The exercise:
Rewrite every line of the records, swapping "left hand" for "right hand" and leaving everything else as it is.

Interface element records
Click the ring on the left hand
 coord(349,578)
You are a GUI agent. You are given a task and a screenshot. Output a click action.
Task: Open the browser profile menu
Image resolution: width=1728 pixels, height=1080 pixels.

Full response:
Click the ring on the right hand
 coord(349,578)
You are a GUI agent. You are given a task and a screenshot. Output a click action.
Task: Open the browser profile menu
Image resolution: width=1728 pixels, height=1080 pixels.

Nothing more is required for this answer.